Wednesday, May 15, 2024

126. The Small Faces - Ogdens' Nut Gone Flake (May 1968)




1. Ogdens' Nut Gone Flake*

2. Afterglow

3. Long Agos and Worlds Apart

4. Rene

5. Song of a Baker

6. Lazy Sunday*

7. Happiness Stan

8. Rollin' Over

9. The Hungry Intruder*

10. The Journey

11. Mad John

12. HappyDaysToyTown


A


I expected a lot of things doing this project. Hearing a truly great song about a talking fly begging shepherd's pie from a magical charabanc-dweller wasn't one of them.

If you're a fan of the Dukes of Stratosphear, this is an album you really need to hear. It's the most obvious reference point for their pseudo-concept experiments. It's also a fucking great album. Side one is a wonderful collection of heavy psych numbers, incorporating excellent use of then-novel  flange, phase, and wah-wah. I remember reading a review of Tame Impala once that made the observation that all good stoners understand the importance of texture, and it's very much true of this album. The sound is dense, but weirdly light, and there's an excellent emphasis on the groove. Four kickass psych tunes culminate in the glorious single "Lazy Sunday", with its music hall trappings and wonderful singalong chorus. It's not "Itchycoo Park", but it's close.

What really sets this album a cut above, though, is side two. It's an absurdist fairy tale, consisting of songs and half songs interspersed with narration that sounds like James Joyce circa Finnegan's Wake if he'd bothered to make that famously impenetrable tome penetrable. Following the story of a magical character named Happiness Stan, who sets out to find the missing half of the moon and finds the meaning of life instead, it's a true joy to listen to. I love comedy radio plays - The Hitchhiker's Guide to the Galaxy and the Goons are particular favourites - and this album is honestly almost as good. The Goons analogy is actually apt - originally the band wanted Spike Milligan to narrate it. I think they probably lucked out in failing there, though - Stanley Unwin's borderline nonsense is a perfect fit for the light, joyful music and gentle nonsense of the plot. 
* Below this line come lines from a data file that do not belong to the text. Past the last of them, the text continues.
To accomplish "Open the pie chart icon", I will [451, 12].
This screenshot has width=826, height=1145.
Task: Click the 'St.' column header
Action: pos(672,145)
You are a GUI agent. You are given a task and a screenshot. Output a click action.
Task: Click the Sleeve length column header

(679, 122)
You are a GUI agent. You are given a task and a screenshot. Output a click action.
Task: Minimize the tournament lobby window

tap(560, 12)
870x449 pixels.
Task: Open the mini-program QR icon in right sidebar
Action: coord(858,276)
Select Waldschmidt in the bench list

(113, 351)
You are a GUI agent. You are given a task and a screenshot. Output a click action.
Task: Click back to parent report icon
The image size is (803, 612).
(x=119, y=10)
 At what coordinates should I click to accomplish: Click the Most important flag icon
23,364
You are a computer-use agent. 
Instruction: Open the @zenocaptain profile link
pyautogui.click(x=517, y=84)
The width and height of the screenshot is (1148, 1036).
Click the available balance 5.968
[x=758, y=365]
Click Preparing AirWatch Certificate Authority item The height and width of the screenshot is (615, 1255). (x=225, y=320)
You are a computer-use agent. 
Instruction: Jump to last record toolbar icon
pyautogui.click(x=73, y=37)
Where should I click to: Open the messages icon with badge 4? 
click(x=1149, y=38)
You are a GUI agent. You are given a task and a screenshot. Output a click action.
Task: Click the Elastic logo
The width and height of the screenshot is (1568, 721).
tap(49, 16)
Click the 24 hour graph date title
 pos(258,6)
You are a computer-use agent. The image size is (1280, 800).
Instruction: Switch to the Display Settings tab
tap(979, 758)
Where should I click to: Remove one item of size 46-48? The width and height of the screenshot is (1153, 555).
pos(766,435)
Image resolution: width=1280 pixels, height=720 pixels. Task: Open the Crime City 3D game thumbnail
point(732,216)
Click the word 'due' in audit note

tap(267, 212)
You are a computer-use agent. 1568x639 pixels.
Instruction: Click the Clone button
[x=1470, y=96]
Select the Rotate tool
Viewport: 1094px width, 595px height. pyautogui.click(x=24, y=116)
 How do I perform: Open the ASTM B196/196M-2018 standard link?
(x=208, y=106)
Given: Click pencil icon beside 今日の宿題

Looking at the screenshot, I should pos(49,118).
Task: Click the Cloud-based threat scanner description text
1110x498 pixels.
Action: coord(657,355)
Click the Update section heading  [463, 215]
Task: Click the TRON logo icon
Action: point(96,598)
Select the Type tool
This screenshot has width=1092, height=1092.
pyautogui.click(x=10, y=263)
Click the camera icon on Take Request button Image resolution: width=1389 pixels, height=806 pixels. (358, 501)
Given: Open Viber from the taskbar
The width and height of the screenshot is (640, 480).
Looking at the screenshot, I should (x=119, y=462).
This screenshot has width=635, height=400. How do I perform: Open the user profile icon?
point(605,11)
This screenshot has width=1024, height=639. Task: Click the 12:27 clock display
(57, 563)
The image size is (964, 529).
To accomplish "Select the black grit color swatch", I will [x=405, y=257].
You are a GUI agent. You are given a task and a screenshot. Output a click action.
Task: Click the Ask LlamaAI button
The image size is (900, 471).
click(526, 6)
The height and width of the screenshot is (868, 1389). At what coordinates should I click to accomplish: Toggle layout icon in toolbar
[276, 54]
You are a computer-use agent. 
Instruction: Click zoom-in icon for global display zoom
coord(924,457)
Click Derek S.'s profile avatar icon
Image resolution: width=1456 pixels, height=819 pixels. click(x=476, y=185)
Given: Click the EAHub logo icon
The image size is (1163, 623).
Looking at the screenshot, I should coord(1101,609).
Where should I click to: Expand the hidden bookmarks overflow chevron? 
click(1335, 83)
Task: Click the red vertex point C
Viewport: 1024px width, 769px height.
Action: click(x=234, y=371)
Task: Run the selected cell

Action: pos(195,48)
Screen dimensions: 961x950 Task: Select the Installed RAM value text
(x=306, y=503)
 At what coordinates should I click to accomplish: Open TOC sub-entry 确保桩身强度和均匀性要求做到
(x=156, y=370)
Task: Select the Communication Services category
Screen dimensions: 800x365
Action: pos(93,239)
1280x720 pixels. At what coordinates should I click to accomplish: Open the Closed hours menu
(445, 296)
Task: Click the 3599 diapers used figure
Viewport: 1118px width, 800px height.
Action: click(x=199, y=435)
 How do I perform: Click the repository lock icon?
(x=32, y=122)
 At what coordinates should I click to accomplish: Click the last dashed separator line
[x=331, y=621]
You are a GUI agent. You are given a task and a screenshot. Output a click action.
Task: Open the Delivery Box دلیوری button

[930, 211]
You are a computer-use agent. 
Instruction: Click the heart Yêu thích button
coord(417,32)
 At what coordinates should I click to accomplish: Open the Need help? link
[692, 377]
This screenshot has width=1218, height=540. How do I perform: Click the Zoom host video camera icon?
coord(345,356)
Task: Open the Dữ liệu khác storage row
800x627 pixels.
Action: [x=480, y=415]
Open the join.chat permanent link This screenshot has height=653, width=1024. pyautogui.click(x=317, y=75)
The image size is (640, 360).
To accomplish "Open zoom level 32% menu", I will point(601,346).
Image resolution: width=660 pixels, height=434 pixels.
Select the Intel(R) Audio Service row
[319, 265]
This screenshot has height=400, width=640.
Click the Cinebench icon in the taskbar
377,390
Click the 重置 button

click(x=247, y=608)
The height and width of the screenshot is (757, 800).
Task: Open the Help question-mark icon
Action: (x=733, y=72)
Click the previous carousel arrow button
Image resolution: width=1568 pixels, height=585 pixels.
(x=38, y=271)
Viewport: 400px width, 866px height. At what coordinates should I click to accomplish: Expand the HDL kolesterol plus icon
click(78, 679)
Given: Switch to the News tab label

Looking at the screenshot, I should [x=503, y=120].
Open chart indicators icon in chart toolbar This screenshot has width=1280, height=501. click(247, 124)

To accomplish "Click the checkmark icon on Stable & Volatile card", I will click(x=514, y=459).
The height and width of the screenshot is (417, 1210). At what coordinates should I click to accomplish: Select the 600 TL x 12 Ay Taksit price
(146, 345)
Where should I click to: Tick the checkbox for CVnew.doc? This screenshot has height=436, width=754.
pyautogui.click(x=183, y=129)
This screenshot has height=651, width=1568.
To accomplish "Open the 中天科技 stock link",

The most admirable thing about this album, though, is how unassuming it sounds. This is psychedelic rock opera, but it just sounds like a good time. The Small Faces aren't trying to blow your mind lyrically or make some deep statement about the human condition. The ultimate message of their album is that life is short and sort of "just there", so you should live well, be true to yourself, and try and have a good time. Leave it to ELP and Yes to bludgeon people with pseudo-intellectual bullshit. The Small Faces knew that people knew that things were shit, so they made a great album to drag you up out of that funk and have a good time for a change. I tip my hat to them.